Nella relazione si chiede inoltre la creazione di un organismo pubblico di gestione dei crediti deteriorati (Bad Bank) almeno a livello nazionale, sulla base di un framework europeo. E si legge inoltre che l'addendum della Bce sul trattamento degli Npl «dovrà essere in sintonia con la parallela attività del Consiglio e della Commissione UE di favorire la creazione di mercati secondari per l'assorbimento dei Npl».

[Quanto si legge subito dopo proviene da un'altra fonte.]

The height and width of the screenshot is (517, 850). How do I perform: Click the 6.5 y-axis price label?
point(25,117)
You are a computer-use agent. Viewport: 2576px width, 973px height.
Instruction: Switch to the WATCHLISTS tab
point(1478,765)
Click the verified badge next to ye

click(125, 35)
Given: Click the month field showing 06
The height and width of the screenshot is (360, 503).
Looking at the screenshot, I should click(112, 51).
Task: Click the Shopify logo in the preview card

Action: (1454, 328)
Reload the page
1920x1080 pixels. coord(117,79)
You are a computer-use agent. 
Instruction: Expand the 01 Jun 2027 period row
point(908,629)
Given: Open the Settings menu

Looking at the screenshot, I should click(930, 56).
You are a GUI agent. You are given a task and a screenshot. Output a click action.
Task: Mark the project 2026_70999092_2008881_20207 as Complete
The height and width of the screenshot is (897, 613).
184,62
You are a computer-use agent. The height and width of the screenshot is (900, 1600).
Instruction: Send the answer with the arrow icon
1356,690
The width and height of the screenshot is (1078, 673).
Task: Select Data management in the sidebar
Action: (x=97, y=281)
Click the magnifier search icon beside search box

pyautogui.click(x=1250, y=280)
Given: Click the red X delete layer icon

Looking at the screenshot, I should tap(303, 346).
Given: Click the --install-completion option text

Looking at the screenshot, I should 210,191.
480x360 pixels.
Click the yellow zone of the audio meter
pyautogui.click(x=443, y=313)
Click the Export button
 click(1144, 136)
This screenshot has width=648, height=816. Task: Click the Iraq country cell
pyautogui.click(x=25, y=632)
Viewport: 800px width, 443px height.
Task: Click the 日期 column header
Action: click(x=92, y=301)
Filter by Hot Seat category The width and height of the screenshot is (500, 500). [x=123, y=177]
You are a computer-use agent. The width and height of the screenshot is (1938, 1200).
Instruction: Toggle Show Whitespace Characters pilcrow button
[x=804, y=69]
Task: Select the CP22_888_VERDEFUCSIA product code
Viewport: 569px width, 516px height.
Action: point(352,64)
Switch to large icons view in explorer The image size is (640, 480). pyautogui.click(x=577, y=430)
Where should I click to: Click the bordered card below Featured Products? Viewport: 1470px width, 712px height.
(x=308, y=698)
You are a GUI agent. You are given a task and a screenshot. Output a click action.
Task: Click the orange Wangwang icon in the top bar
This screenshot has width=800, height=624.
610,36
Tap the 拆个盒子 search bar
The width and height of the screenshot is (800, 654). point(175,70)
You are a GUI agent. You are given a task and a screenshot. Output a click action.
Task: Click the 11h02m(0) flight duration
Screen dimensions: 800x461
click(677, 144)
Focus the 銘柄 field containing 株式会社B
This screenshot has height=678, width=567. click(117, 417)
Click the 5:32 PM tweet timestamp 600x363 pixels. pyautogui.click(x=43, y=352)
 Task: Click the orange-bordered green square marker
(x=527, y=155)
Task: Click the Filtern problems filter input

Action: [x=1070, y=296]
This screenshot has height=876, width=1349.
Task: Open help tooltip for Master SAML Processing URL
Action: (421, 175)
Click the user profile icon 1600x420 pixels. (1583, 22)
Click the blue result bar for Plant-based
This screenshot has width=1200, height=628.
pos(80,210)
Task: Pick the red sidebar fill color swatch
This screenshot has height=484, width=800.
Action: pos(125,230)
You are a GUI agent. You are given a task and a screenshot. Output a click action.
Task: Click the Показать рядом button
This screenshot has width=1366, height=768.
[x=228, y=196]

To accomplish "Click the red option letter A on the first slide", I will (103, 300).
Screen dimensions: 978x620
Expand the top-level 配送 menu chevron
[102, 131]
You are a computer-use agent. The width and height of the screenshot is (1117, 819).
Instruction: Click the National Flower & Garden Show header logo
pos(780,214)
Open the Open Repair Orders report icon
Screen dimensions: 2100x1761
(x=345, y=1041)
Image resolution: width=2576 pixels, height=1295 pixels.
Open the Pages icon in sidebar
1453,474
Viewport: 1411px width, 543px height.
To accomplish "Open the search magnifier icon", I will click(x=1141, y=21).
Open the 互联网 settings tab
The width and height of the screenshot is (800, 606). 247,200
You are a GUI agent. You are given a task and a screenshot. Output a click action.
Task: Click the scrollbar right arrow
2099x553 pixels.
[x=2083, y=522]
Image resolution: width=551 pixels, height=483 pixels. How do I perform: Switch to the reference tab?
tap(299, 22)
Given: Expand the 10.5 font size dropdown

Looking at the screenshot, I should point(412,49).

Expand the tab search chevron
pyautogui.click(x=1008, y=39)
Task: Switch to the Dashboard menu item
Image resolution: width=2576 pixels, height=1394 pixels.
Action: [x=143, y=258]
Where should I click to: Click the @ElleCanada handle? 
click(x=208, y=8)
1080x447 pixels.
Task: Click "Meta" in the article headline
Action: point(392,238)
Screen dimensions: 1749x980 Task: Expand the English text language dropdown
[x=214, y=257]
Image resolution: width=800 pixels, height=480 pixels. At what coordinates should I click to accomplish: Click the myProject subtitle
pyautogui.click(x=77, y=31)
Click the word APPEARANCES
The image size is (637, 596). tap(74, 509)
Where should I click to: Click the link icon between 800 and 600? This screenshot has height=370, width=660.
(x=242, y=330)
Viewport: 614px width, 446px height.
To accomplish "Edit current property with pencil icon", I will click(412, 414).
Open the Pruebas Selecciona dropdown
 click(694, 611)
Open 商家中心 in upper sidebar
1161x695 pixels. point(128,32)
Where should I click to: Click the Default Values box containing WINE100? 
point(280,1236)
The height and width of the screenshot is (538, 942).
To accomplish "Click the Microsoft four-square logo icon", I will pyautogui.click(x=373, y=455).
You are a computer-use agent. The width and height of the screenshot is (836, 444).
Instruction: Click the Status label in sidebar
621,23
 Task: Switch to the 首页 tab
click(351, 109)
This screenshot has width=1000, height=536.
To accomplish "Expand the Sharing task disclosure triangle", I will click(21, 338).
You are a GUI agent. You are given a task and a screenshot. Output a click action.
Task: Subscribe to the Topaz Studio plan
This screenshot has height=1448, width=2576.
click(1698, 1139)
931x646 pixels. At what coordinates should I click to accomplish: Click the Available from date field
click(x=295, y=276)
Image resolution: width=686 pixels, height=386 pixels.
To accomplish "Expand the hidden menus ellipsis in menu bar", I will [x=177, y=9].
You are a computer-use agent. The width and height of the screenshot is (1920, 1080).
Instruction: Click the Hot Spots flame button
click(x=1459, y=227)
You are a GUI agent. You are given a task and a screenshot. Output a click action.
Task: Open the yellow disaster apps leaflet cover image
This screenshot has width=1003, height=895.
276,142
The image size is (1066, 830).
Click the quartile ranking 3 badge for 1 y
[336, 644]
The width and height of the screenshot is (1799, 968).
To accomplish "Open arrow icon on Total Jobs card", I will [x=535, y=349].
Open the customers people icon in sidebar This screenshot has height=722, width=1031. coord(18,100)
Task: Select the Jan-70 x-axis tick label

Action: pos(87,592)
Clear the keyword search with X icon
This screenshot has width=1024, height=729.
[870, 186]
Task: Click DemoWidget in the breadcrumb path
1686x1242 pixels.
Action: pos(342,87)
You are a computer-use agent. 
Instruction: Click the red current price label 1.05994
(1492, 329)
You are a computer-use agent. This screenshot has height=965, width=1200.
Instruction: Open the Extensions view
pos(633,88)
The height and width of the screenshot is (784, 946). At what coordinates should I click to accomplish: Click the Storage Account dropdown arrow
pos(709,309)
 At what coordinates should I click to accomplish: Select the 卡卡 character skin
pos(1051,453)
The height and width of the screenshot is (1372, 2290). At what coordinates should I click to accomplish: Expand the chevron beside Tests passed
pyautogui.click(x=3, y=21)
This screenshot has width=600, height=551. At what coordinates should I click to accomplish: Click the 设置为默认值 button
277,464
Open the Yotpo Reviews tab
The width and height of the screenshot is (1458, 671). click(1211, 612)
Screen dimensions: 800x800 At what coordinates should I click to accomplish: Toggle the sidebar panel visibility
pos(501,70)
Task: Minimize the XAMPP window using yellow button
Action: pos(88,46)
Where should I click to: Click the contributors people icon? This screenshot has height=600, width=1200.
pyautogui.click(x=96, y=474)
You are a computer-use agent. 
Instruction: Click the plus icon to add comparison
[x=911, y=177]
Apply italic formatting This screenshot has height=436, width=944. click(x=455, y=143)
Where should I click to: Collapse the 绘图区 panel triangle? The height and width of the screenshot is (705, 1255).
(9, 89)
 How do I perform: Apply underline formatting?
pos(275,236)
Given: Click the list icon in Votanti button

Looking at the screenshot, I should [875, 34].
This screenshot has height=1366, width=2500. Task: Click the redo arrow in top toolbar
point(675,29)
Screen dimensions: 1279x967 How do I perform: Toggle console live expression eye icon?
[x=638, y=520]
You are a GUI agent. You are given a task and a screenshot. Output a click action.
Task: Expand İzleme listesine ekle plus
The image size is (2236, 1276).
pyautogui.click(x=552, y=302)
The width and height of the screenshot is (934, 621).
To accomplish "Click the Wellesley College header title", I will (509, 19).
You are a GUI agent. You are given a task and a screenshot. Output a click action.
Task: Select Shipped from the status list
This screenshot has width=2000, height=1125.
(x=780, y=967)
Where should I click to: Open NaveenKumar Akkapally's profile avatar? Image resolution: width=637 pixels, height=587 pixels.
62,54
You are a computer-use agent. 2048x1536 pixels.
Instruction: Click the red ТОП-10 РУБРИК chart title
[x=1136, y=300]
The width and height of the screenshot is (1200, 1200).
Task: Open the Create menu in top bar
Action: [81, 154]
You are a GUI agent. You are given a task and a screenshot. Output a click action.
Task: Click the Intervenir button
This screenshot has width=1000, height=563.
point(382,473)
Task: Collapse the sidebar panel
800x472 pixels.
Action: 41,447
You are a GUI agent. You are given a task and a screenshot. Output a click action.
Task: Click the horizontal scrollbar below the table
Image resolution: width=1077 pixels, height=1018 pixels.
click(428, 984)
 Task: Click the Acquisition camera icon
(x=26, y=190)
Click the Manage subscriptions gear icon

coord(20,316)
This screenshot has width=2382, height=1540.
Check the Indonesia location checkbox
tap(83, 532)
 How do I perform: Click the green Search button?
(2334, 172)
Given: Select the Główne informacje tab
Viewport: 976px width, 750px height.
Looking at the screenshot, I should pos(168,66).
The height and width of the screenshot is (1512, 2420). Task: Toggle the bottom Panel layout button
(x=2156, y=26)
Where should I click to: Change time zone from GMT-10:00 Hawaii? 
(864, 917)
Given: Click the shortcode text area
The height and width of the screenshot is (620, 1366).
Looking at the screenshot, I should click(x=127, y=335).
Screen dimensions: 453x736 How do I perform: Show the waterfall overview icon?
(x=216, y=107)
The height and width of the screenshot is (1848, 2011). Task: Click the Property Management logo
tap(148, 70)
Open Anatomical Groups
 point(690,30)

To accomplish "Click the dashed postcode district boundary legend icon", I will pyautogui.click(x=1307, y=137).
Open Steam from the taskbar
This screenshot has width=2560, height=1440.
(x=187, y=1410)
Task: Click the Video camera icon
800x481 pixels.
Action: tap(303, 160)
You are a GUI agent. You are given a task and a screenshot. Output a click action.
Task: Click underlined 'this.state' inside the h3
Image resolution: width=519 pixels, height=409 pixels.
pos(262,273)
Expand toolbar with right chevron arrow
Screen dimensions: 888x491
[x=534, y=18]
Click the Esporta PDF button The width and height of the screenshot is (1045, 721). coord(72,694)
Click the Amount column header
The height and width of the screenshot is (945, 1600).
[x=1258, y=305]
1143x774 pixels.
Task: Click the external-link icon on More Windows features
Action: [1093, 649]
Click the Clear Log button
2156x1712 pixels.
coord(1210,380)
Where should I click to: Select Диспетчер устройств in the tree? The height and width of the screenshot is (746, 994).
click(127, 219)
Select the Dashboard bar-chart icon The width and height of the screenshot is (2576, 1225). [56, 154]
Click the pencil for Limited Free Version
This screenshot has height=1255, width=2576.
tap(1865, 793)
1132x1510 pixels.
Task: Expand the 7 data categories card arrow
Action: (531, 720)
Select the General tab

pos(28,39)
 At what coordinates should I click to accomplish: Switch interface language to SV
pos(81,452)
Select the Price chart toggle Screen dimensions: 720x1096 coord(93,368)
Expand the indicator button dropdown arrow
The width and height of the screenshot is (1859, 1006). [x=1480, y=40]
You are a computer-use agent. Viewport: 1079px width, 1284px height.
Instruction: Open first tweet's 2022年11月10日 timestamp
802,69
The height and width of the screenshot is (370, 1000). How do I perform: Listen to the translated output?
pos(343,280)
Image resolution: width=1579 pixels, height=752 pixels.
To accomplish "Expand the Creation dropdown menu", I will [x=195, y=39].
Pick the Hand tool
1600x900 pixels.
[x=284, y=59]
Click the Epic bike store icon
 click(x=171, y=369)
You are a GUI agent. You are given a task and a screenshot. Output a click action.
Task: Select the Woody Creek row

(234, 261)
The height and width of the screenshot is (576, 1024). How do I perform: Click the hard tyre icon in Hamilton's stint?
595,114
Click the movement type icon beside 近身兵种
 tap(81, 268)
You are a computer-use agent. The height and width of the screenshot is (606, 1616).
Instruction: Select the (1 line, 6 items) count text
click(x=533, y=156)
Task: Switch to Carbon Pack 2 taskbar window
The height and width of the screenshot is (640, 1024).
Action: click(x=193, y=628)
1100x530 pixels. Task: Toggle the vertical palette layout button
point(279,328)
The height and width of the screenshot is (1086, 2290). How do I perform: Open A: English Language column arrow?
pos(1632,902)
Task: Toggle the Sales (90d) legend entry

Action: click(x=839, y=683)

Relazione M5S: via la prescrizione per reati bancari
Stamattina il commissario M5s Carlo Sibilia ha ribadito che l’orientamento dei Cinquestelle era di «non votare» la relazione predisposta da Casini. Alla fine il M5s ha presentato in effetti una sua relazione di minoranza. Tra le proposte, l’eliminazione della prescrizione per i reati bancari così come avviene per i crimini di guerra. L’eliminazione della prescrizione secondo M5S favorirà «un processo di riconversione della finanza moderna in Italia, in quanto costituirà un deterrente formidabile nei confronti di tutti gli operatori del settore dediti ad attività predatorie». Confermata poi la proposta di contrastare il fenomeno delle porte girevoli con il divieto per i funzionari delle Autorità di accettare per sei anni incarichi presso i vigilati.

Leu: no a relazione Casini, troppe reticenze
«Stamattina all’ufficio di presidenza abbiamo ribadito la nostra indisponibilità a sottoscrivere la relazione di Casini, che è di mediazione, non entra nel merito e
presenta alcune reticenze gravi rispetto al lavoro che abbiamo fatto e che doveva essere resto pubblico». Così Davide Zoggia (Liberi e uguali), presentando alla Camera la relazione di Leu, depositata in commissione d’inchiesta. La relazione di Leu, in 10 capitoli, riassume le vicende analizzate in commissione, dal tema delle competenze dei componenti dei Cda a una revisione della prescrizione per i reati finanziari. No invece all'idea di una superprocura.